The last of my little red Burgundy 2015 series was the regional Burgundy of Robert Sirugue, based in Vosne. His Petits-Monts 1er Cru is still in my top 5 of red Burgundies I ever had, a very memorable wine. The regional Burgundy 2013 then again was disappointing, very meagre, so I was curious how the 2015 would turn out (unfortunately I forgot to take a picture of this one). Not chilled it was not enjoyable! Cherries on alcohol was all that came through. After half an hour in the fridge the wine gave a better impression, with also some nice ripe raspberries. This wine was considerably lighter than the other two, obviously being a wine for fast(er) consumption. As soon as the wine’s temperature went up again, the heat started coming through again. This is a bit what I feared for 2015, and as could be expected, it was the wine with the lesser pedigree that had suffered most. With the vineyards for such regional wines often being in the plains of Burgundy, where the loamy soil is very heavy, it should not come as a surprise that hot vintages leave their marks on the wines coming from here.

But all in all, I was very happy with what I found. Just as some of the initially very ripe 2009s are now beginning to show more elegance, the 2015s might evolve the same way, and already now the balance seems to be better in the 2015s than it was in the early days of the 2009s. So I think the future is looking bright!

Affordable pinot noir from Burgundy : a case of sour grapes?

In my previous post I told you about the tastings of pinot noir I organised a few years ago for my final dissertation to become a sommelier. I wanted to find out if it’s possible to find decent pinot noir under 15€. You already read that New Zealand pinot noir was doing very well in those tastings. But how did Burgundy fare? More than half of about 40 pinot noirs we then tasted were Burgundies.

I will not beat about the bush : exactly one Burgundy was considered to be good by the tasting panel. Not a great result… Some might argue that it is impossible to find good Burgundy under 15€, and if I were to re-do the exercize now, I would probably set the cut-off point at 20€ considering the sometimes crazy price increases in Burgundy.

● STATED TASK 1:
In the Burgundy wine text, where is Robert Sirugue based?
● STATED TASK 2:
Copy from the Burgundy wine text the passage that begins at the words "Affordable pinot noir" and stops after "increases in Burgundy.".
● STATED TASK 3:
Write what comes next in the Burgundy wine text, picking up after its final sentence.

● DATA SECTION:
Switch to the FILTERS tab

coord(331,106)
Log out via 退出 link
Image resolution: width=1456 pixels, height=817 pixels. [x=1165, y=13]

● EXERCISE RESPONSE 1:
Vosne.

● EXERCISE RESPONSE 2:
Affordable pinot noir from Burgundy : a case of sour grapes?

In my previous post I told you about the tastings of pinot noir I organised a few years ago for my final dissertation to become a sommelier. I wanted to find out if it’s possible to find decent pinot noir under 15€. You already read that New Zealand pinot noir was doing very well in those tastings. But how did Burgundy fare? More than half of about 40 pinot noirs we then tasted were Burgundies.

I will not beat about the bush : exactly one Burgundy was considered to be good by the tasting panel. Not a great result… Some might argue that it is impossible to find good Burgundy under 15€, and if I were to re-do the exercize now, I would probably set the cut-off point at 20€ considering the sometimes crazy price increases in Burgundy.

● EXERCISE RESPONSE 3:
What struck me the most was the very low quality of some of these bottles. It is actually very rare that I find a wine outright bad, even generic supermarket wines under 5€. They can be uninteresting, bland, lacking character,… But so sour, or harsh, that it is actually difficult to finish your glass, let alone the bottle, is something that hardly ever happens. And yet, amongst those entry-level Burgundies, there were more than a few of those. A useful reminder that Burgundy does not only produce some of the world’s greatest, but also wines you just want to pour down the drain…

Fortunately, the one Burgundy that was good, was also really good. In total I did three tastings and in every one there was always one or two wines that cost around 30€, so double the price of the other wines, just to make sure that everyone in the panel remained attentive and rated the wines on their real quality and not just based on the fact that these were mere “budget wines”. The Burgundy that scored really well, was actually thought to be the more expensive wine, with someone even suggesting it could be a 1er Cru… Well, it was definitely not a 1er Cru, not even a village wine, but the Burgundy 2012 of François Legros, a wine maker based in Nuits-Saint-Georges. It had a complex nose, well-integrated wood, good structure and length, probably helped by the vintage, which generally produced wines with more body, structure and potential to age.

Since this was the only Burgundy to perform so well in this price category, I decided to keep buying this wine. For the occasion of this post I opened the three vintages that I still have : 2013, 2014, and 2015.

Burgundy 2013

 

The brick rim shows obvious evolution in the color. Mainly red fruit in the nose. The toast aromas that were more prominent a couple of years ago are now completely integrated. This wine is undoubtedly the slimmest of the three, reflecting the vintage’s freshness and accessible style. Not so much margin left here though, so drink up.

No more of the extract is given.